(Dataset records)
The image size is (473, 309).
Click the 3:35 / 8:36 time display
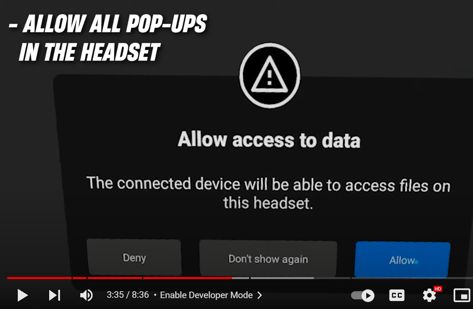(x=128, y=295)
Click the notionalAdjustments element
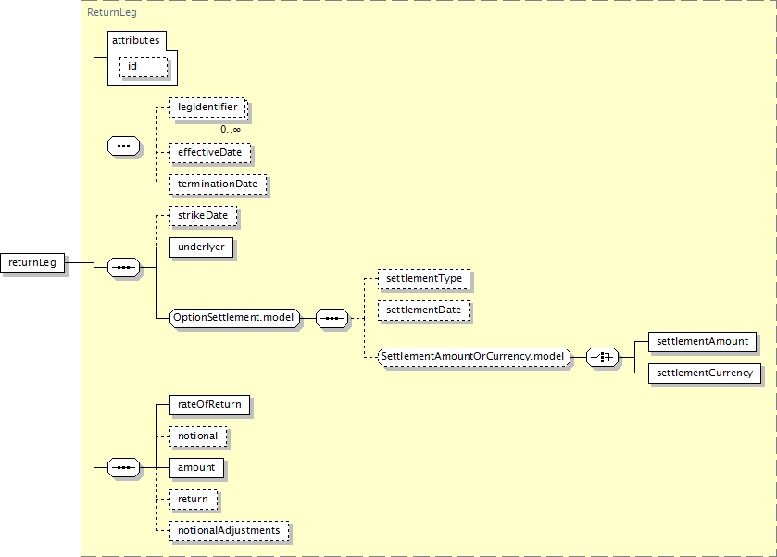Image resolution: width=777 pixels, height=557 pixels. [228, 531]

* [Problem statement] Print all the lines above exactly as they are, but without the pictures.

* [Result for this exercise]
The image size is (473, 309).
Click the 3:35 / 8:36 time display
(x=128, y=295)
Click the notionalAdjustments element
Image resolution: width=777 pixels, height=557 pixels. [228, 531]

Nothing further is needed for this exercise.